Culture and Culturally Competent Counselors

Being Culturally Competent Letitia Batton Walden University Being Culturally Competent Counselors should have a sense of compassion and respect for people who are culturally different. As a social worker, it is easy to make diagnosis based on verbal and non-verbal presentation of our clients. Hays (2008) stated there are many factors to assess which include race, class, family structure, culture, relationships, religion, and generational/cultural influences. Based on the case study of Mrs. Hudson her externalizing behaviors may stem from an underlying anxiety disorder.

It seems that her attacks are not medical in nature that is why she was referred by her primary doctor. She just recently started having these attacks and they happen out of the home and when she has to interact with others. Her assessment reveals that she is presently considered middle class, attended church prior to attacks, family oriented, and educated. Some potential concerns could be her daughter’s illness and past issues with her father that never got closure. Haitian culture relies on spiritual healing more so than Americanized tradition and this may be a big step for Mrs. Hudson (Pierce & Elisme, 2001).

Counselors must be trained and competent when implementing diagnosis with culturally diverse clients. (Sue, 2008). DSM-IV provides counselors a tool to evaluate client’s cultural context (Hays, 2008). This process helps counselor’s assess their client’s background, cultural explanation of their issues, client’s environment, relationships, and overall cultural assessment to diagnosis and treatment (APA, 2002). Researchers have argued that the DSM-IV does not accurately represent all minorities (APA, 2002). It is important that counselors understand the family structure in order to provide the most accurate assessment information possible.

Unfortunately, counselors are not immune to stereotypes. Beliefs in stereotypes, whether conscious or not, may lead to incorrect diagnosis and misunderstandings between the clinician and the client (Hays, 2008). These beliefs may stem from television or news reports. If believed, they may cause counselor to incorrectly interpret the diagnosis. When this happens the client may become offended and end counseling.

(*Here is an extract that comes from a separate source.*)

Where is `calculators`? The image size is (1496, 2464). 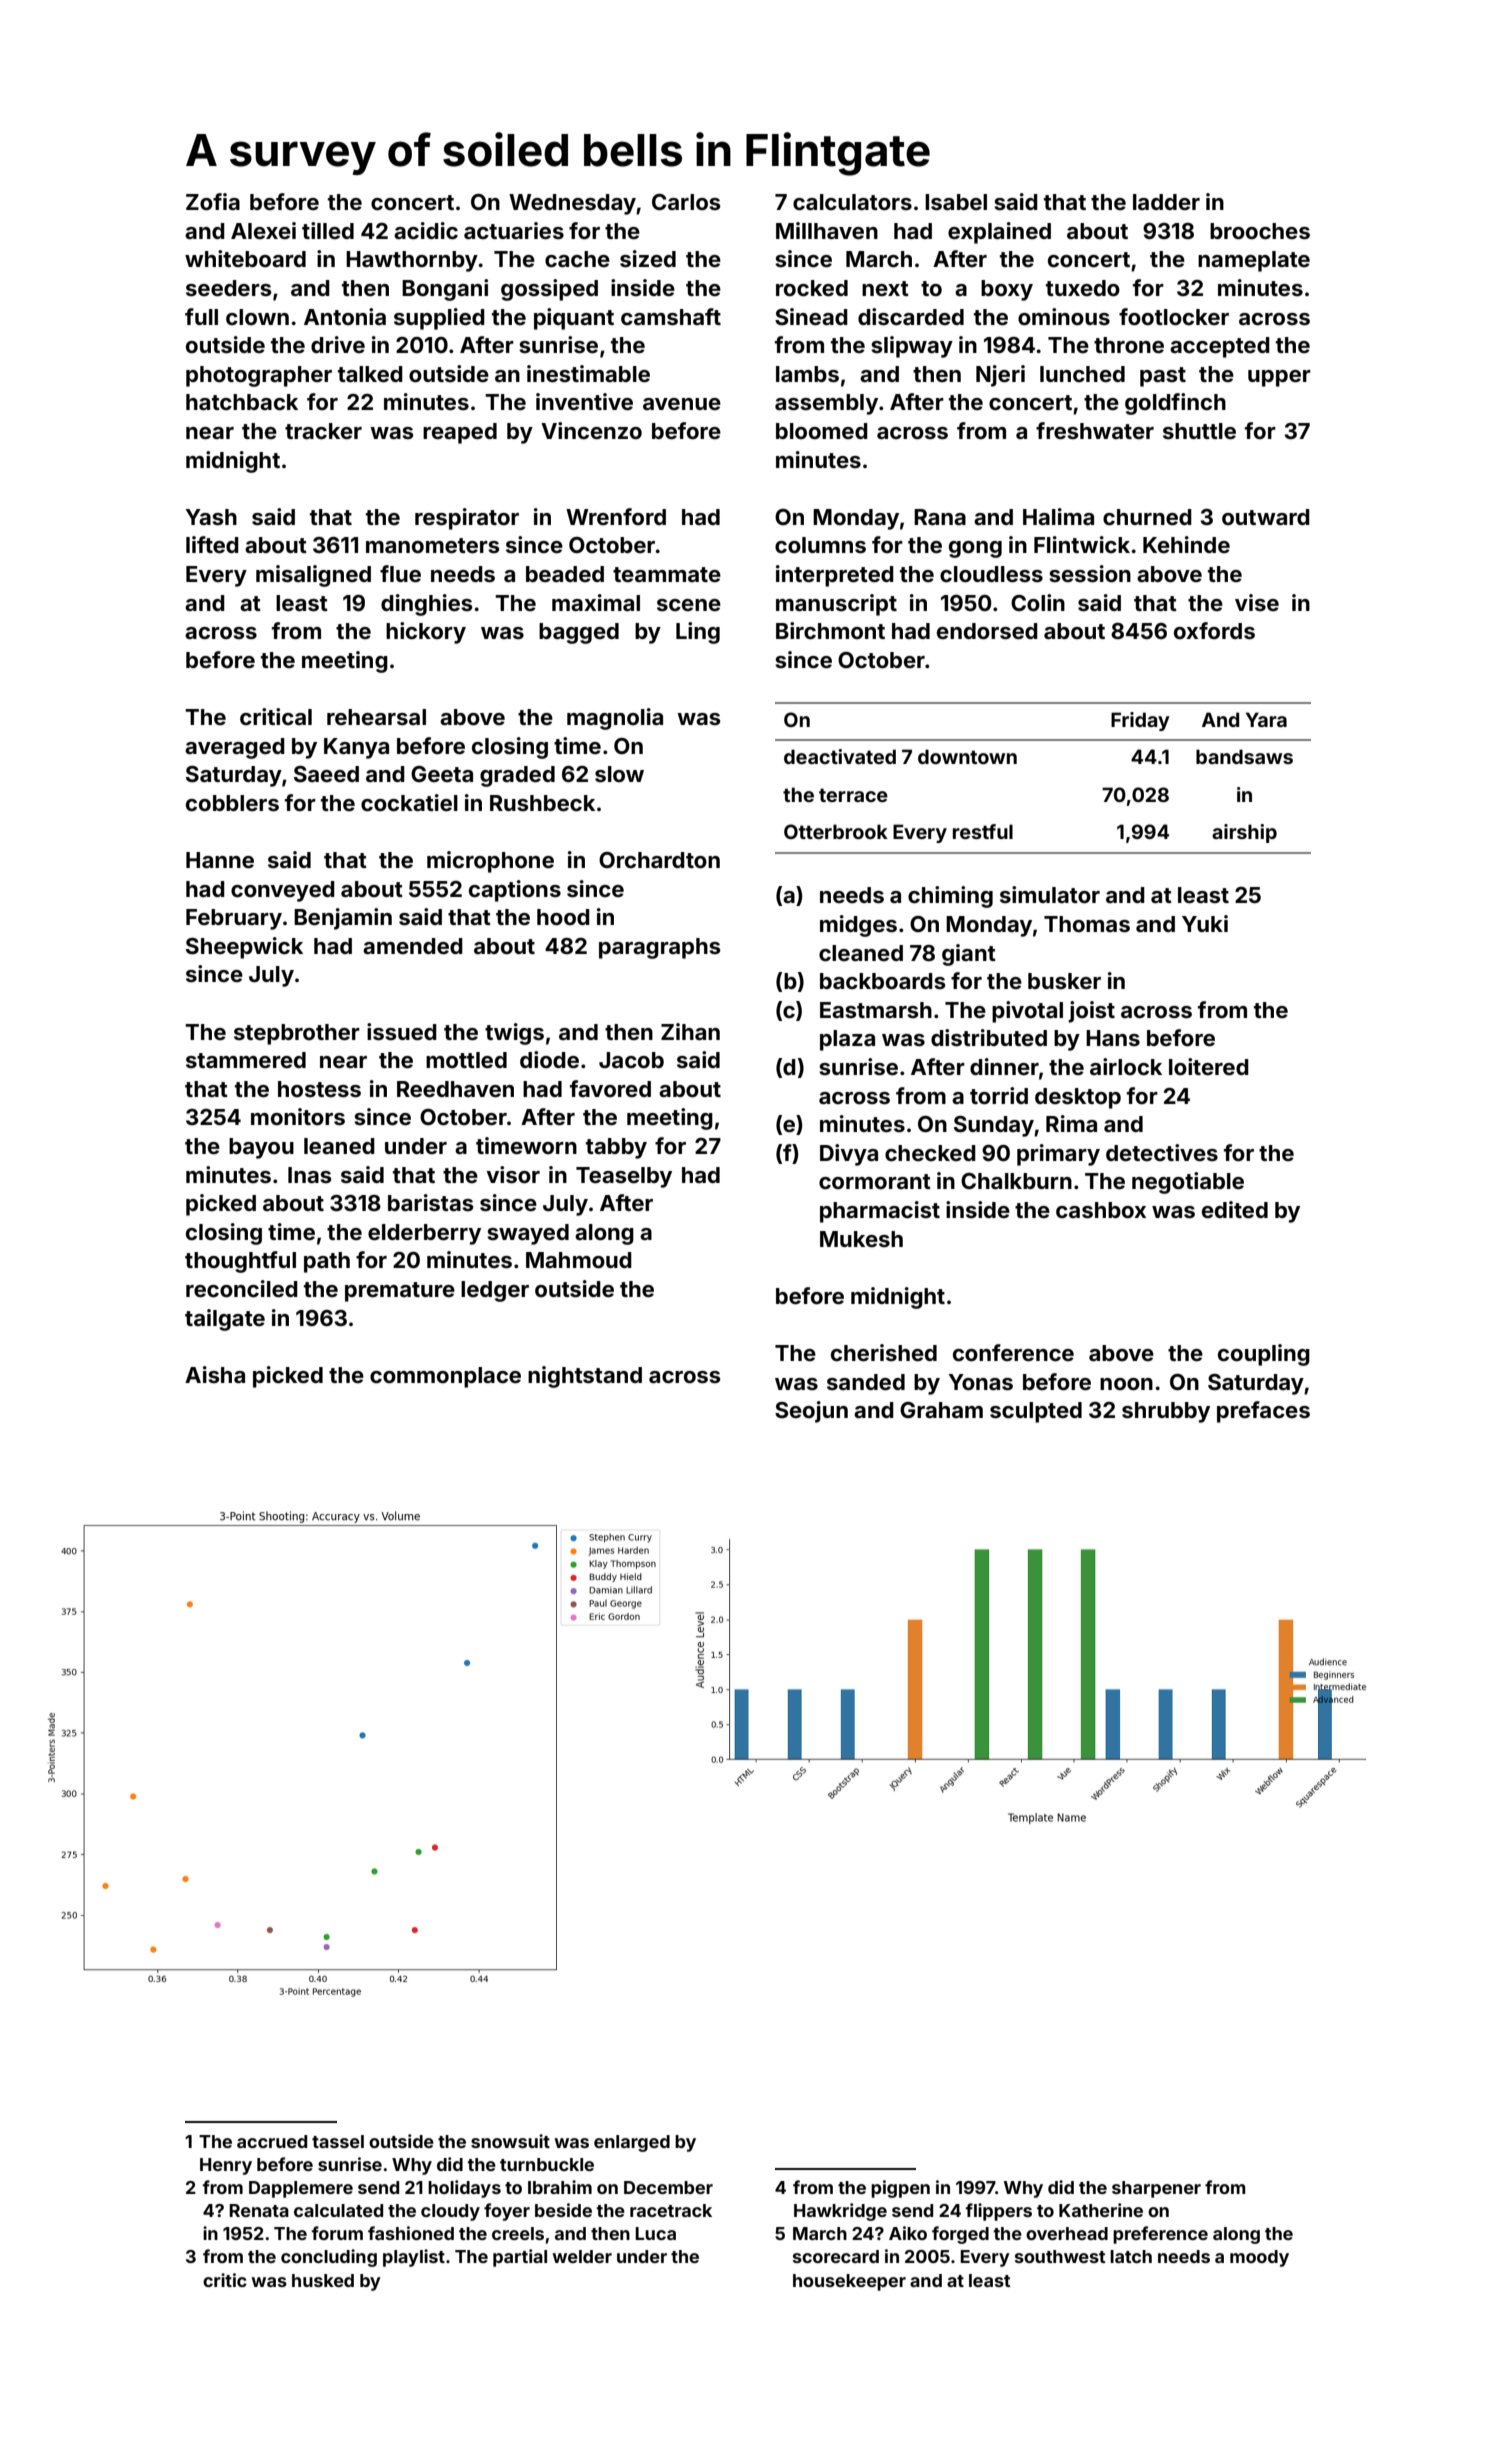 calculators is located at coordinates (852, 202).
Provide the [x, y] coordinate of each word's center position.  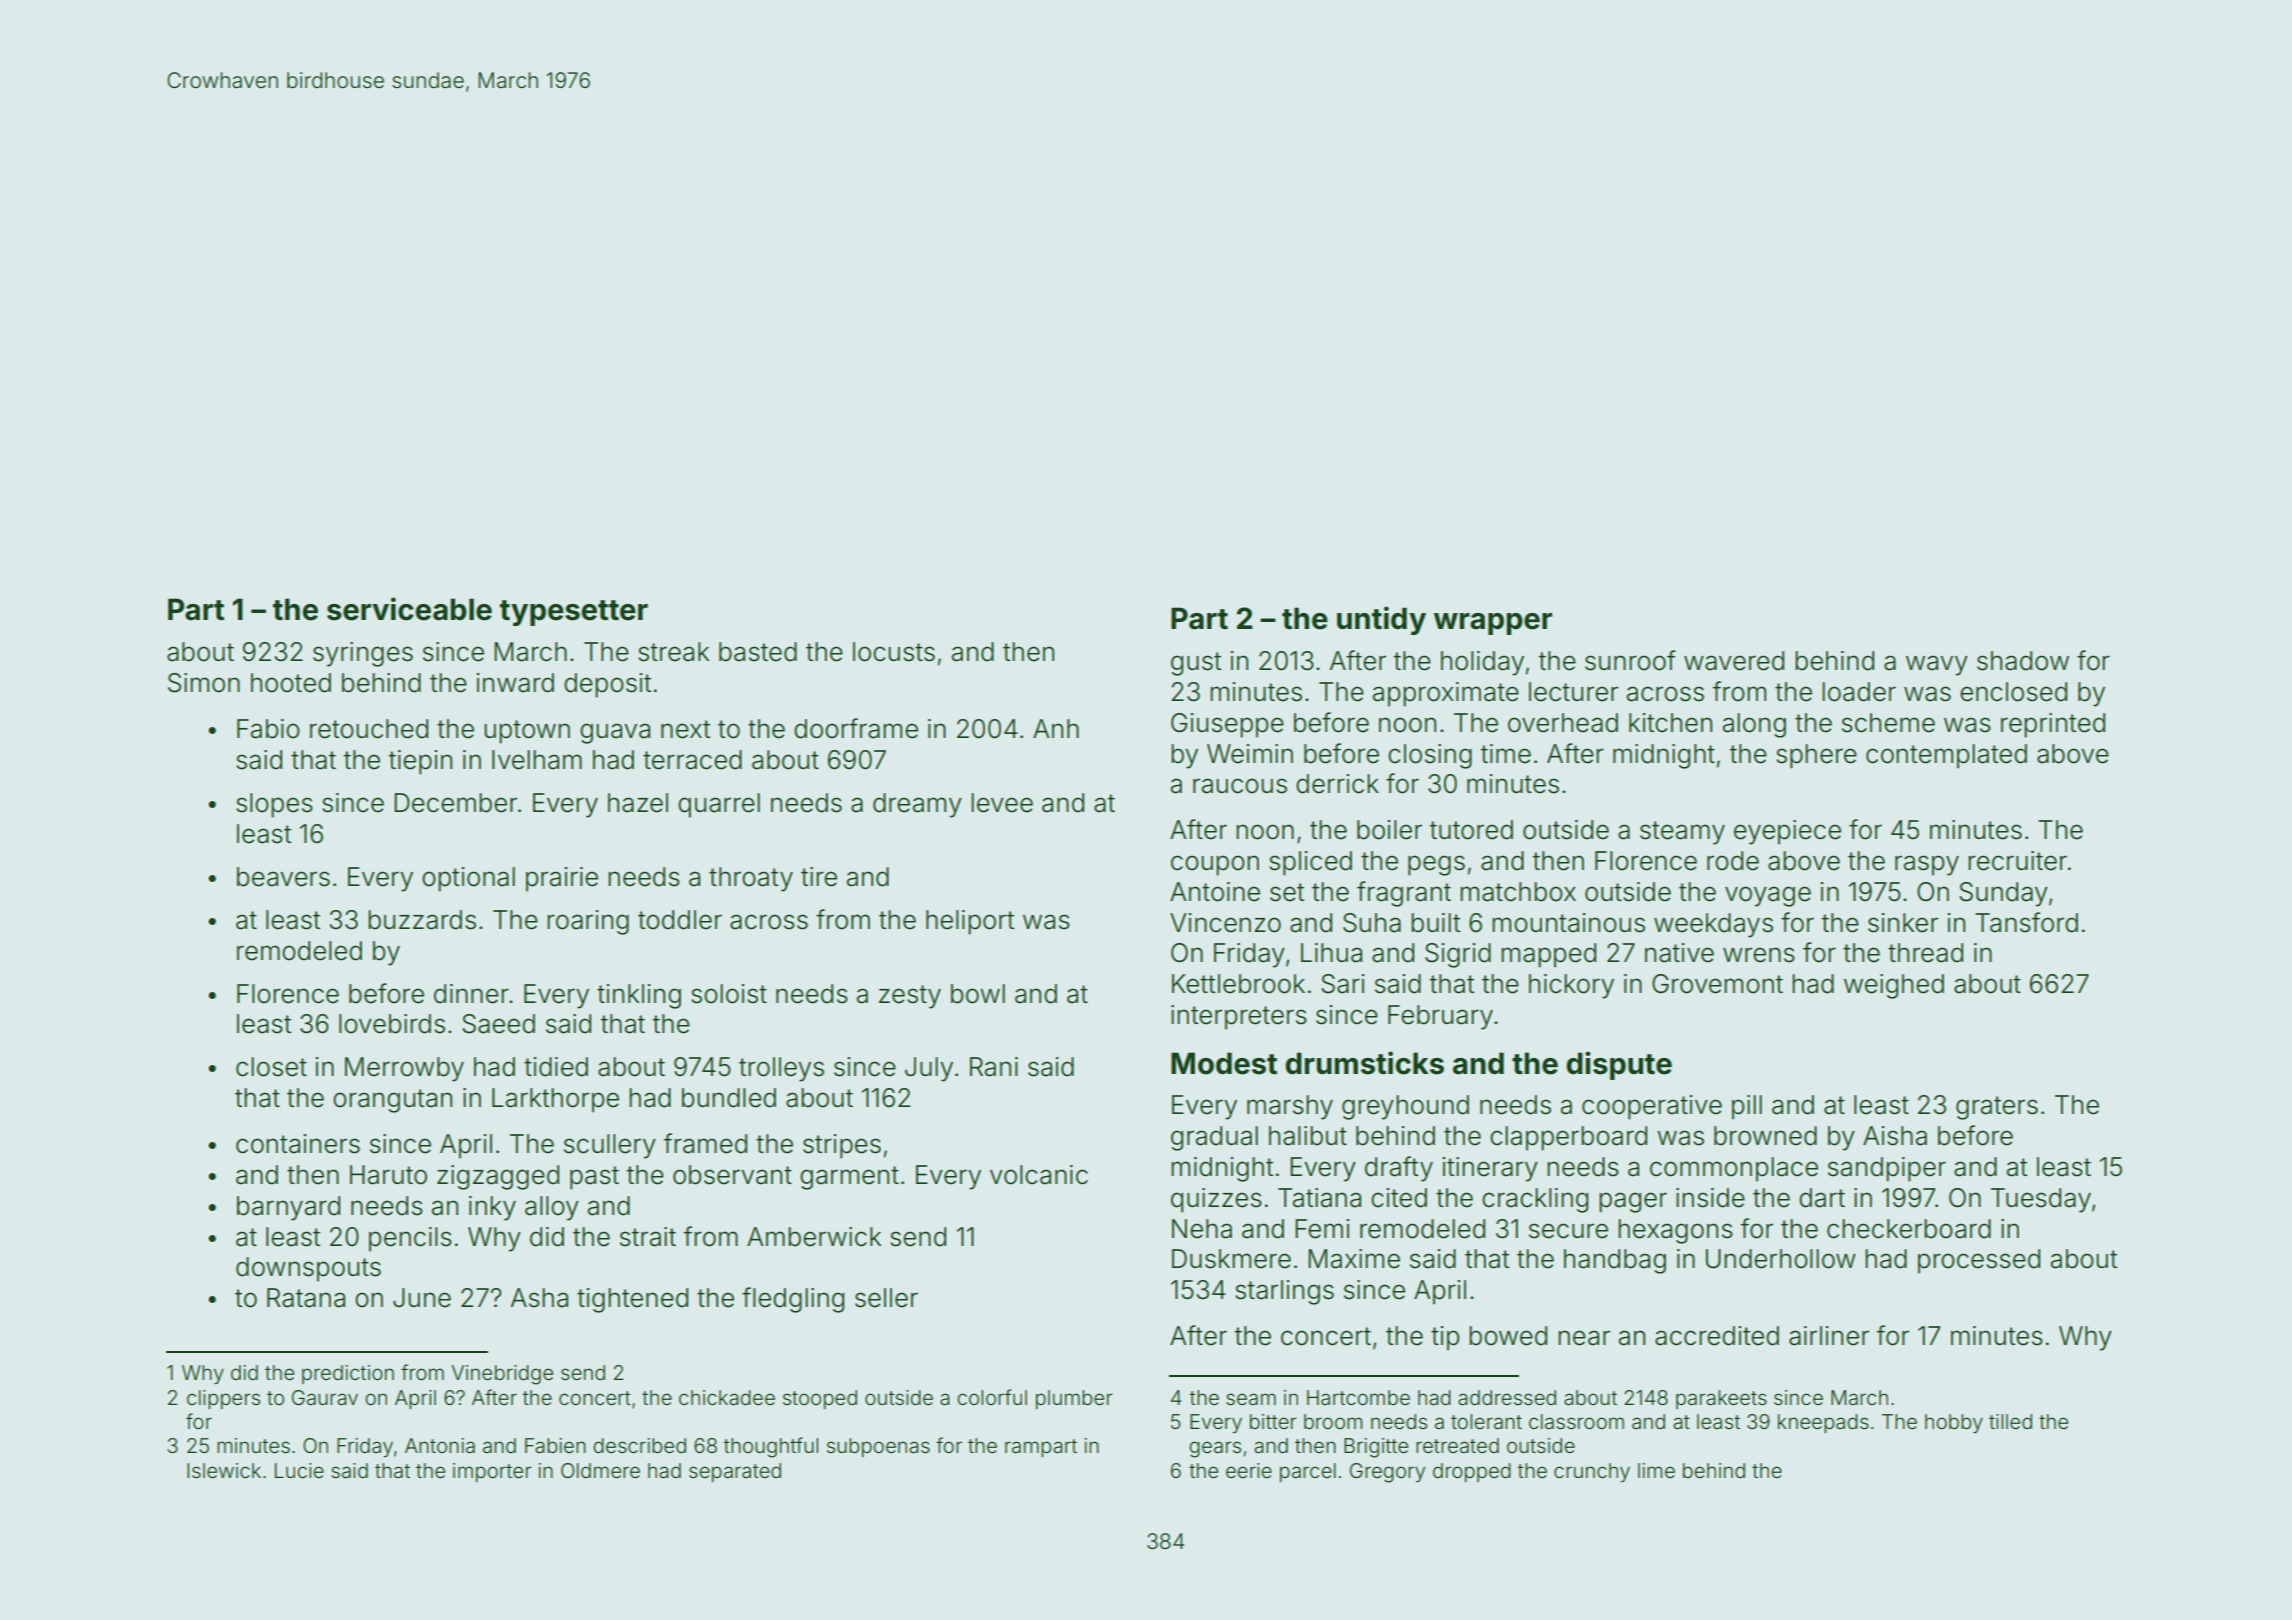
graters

Counselors should have knowledge of their own general views, as well as specific knowledge about diverse client’s issues (Sue, 2008).

Diversity in family structure should also be taken into consideration when formulating goals and assessing treatment success or failure (APA, 2002). Counselors also attempt to understand the cultural values of each client to gain feelings of trust. Some issues with culturally competent assessments is that it is not race specific and whether existing instruments measure the correct attributes, based on different cultures (Hays, 2008). Diversity plays a role in many aspects of assessment, diagnosis, and treatment.

Clarity in these three characteristics may allow counselors to better assist families from diverse backgrounds and that will bring about better treatment outcomes (APA, 2002). Counselors should have an attitude of cultural humility in knowing their limits of knowledge and skills in rendering diagnosis with certainty than reinforcing stereotypes and generalizations (Sue, 2008). While guidelines exist for conducting a culturally competent assessment, few of these guidelines provide the link between the information gathered, the initial decision making, and the development of the treatment plan (APA, 2008).